* _PROMPT_
Could you extract every entry below and reproduce it exactly?

(Stored records)
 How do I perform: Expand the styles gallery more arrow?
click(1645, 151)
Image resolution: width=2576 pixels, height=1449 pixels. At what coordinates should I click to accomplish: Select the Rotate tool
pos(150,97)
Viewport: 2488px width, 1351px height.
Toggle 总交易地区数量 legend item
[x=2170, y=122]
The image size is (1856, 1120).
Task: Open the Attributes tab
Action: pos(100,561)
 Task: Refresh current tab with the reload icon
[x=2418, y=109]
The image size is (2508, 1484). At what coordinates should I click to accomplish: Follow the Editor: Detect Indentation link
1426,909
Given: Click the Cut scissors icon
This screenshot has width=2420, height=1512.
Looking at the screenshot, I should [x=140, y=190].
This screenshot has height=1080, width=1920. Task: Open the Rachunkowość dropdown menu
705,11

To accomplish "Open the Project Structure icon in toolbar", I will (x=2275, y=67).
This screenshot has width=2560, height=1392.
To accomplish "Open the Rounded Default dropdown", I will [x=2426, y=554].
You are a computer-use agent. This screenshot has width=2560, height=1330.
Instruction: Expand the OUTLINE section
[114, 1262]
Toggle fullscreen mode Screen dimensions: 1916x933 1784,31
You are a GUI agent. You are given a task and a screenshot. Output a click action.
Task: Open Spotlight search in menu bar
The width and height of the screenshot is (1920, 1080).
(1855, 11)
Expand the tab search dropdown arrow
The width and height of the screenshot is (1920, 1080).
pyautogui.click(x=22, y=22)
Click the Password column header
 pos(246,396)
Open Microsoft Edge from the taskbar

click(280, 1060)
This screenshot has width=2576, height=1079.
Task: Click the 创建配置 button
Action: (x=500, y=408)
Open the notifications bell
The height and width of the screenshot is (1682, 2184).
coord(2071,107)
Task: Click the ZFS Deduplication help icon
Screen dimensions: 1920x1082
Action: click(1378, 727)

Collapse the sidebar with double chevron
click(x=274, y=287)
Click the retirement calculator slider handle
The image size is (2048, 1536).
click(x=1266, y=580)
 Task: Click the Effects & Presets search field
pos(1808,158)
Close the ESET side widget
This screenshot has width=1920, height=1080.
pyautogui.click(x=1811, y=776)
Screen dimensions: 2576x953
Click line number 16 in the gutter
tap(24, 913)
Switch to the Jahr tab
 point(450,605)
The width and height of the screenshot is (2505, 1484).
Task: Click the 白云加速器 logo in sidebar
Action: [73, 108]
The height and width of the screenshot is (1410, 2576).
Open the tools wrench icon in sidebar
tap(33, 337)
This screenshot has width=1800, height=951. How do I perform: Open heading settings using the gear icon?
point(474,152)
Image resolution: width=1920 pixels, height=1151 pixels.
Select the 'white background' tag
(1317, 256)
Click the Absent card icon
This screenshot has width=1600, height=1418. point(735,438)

* _FINISHED TASK_
 How do I perform: Expand the styles gallery more arrow?
click(1645, 151)
Image resolution: width=2576 pixels, height=1449 pixels. At what coordinates should I click to accomplish: Select the Rotate tool
pos(150,97)
Viewport: 2488px width, 1351px height.
Toggle 总交易地区数量 legend item
[x=2170, y=122]
The image size is (1856, 1120).
Task: Open the Attributes tab
Action: pos(100,561)
 Task: Refresh current tab with the reload icon
[x=2418, y=109]
The image size is (2508, 1484). At what coordinates should I click to accomplish: Follow the Editor: Detect Indentation link
1426,909
Given: Click the Cut scissors icon
This screenshot has width=2420, height=1512.
Looking at the screenshot, I should [x=140, y=190].
This screenshot has height=1080, width=1920. Task: Open the Rachunkowość dropdown menu
705,11

To accomplish "Open the Project Structure icon in toolbar", I will (x=2275, y=67).
This screenshot has width=2560, height=1392.
To accomplish "Open the Rounded Default dropdown", I will [x=2426, y=554].
You are a computer-use agent. This screenshot has width=2560, height=1330.
Instruction: Expand the OUTLINE section
[114, 1262]
Toggle fullscreen mode Screen dimensions: 1916x933 1784,31
You are a GUI agent. You are given a task and a screenshot. Output a click action.
Task: Open Spotlight search in menu bar
The width and height of the screenshot is (1920, 1080).
(1855, 11)
Expand the tab search dropdown arrow
The width and height of the screenshot is (1920, 1080).
pyautogui.click(x=22, y=22)
Click the Password column header
 pos(246,396)
Open Microsoft Edge from the taskbar

click(280, 1060)
This screenshot has width=2576, height=1079.
Task: Click the 创建配置 button
Action: (x=500, y=408)
Open the notifications bell
The height and width of the screenshot is (1682, 2184).
coord(2071,107)
Task: Click the ZFS Deduplication help icon
Screen dimensions: 1920x1082
Action: click(1378, 727)

Collapse the sidebar with double chevron
click(x=274, y=287)
Click the retirement calculator slider handle
The image size is (2048, 1536).
click(x=1266, y=580)
 Task: Click the Effects & Presets search field
pos(1808,158)
Close the ESET side widget
This screenshot has width=1920, height=1080.
pyautogui.click(x=1811, y=776)
Screen dimensions: 2576x953
Click line number 16 in the gutter
tap(24, 913)
Switch to the Jahr tab
 point(450,605)
The width and height of the screenshot is (2505, 1484).
Task: Click the 白云加速器 logo in sidebar
Action: [73, 108]
The height and width of the screenshot is (1410, 2576).
Open the tools wrench icon in sidebar
tap(33, 337)
This screenshot has width=1800, height=951. How do I perform: Open heading settings using the gear icon?
point(474,152)
Image resolution: width=1920 pixels, height=1151 pixels.
Select the 'white background' tag
(1317, 256)
Click the Absent card icon
This screenshot has width=1600, height=1418. point(735,438)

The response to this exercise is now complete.